L’alopecia areata è una patologia autoimmune caratterizzata dalla perdita a chiazze di capelli e peli corporei e può avere un impatto psicologico significativo, soprattutto in età pediatrica e adolescenziale. Secondo le stime, la condizione colpisce fino al 2% della popolazione generale, con esordio spesso in età giovanile.
Il trattamento utilizzato al Meyer consiste in una terapia mirata che blocca i meccanismi immunitari responsabili della caduta dei capelli. Il farmaco viene assunto per via orale, con una compressa al giorno, e consente di evitare trattamenti più complessi basati su applicazioni topiche estese.

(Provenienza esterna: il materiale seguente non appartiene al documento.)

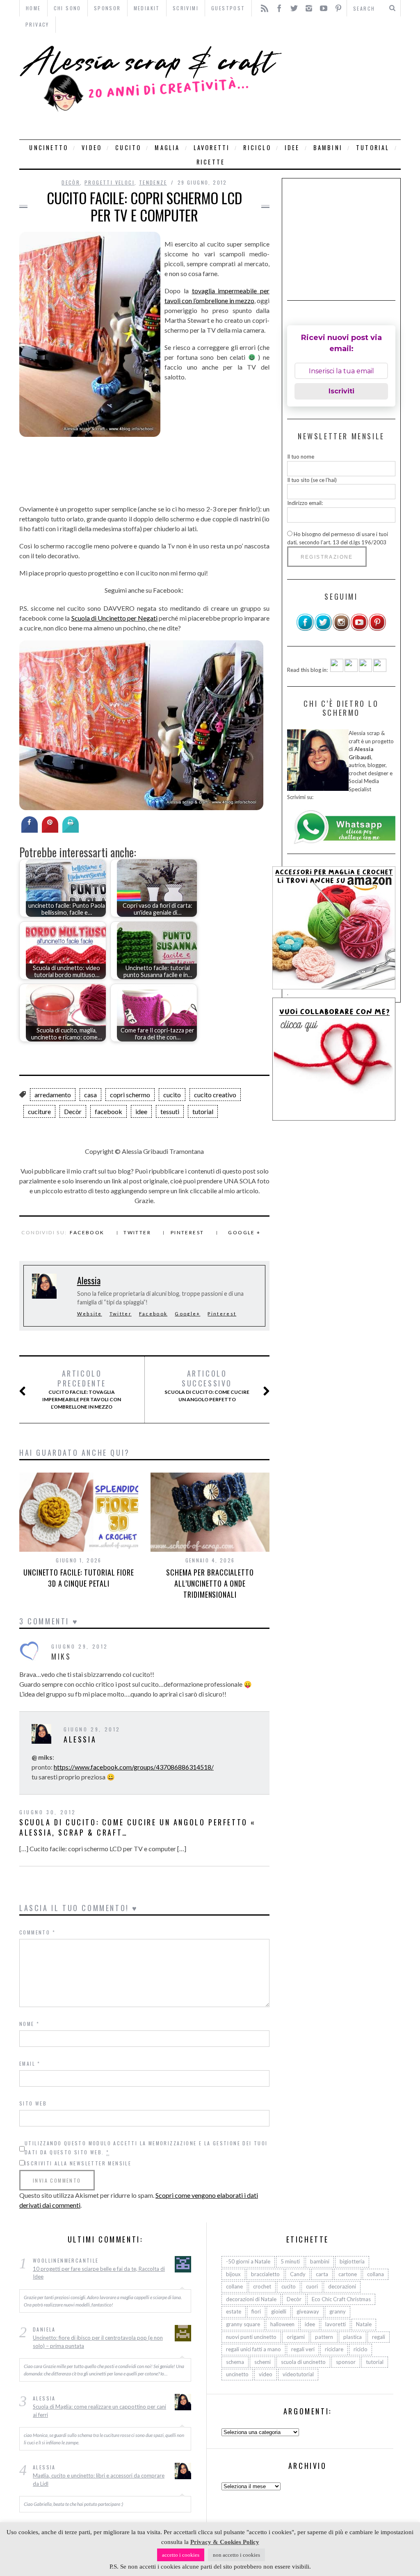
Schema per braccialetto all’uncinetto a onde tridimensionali (210, 1583)
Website (89, 1313)
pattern (324, 2337)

«Stiamo osservando tassi di ricrescita anche del 60-70% alla 36ª settimana di trattamento», spiega Cesare Filippeschi, responsabile della dermatologia dell’Aou Meyer Irccs. «Naturalmente ogni paziente ha una risposta soggettiva e tempi diversi, ma siamo molto soddisfatti e ottimisti. Questa innovazione terapeutica apre nuove prospettive di cura».
L’ospedale fiorentino è stato tra i primi centri in Italia a introdurre il trattamento in ambito pediatrico dopo che il farmaco è diventato rimborsabile nel Servizio sanitario nazionale per i pazienti sopra i dodici anni. I dati disponibili in letteratura indicano tassi di risposta clinica superiori al 40-50% nei casi di alopecia areata grave, con miglioramenti anche nella qualità di vita.
Al Meyer, oltre alla terapia farmacologica, vengono proposti percorsi terapeutici personalizzati che includono il supporto psicologico, con l’obiettivo di ridurre l’impatto emotivo e sociale della malattia nei pazienti più giovani. Secondo i clinici, l’introduzione degli inibitori JAK rappresenta una delle principali innovazioni nella gestione dei casi più gravi e resistenti alle terapie convenzionali.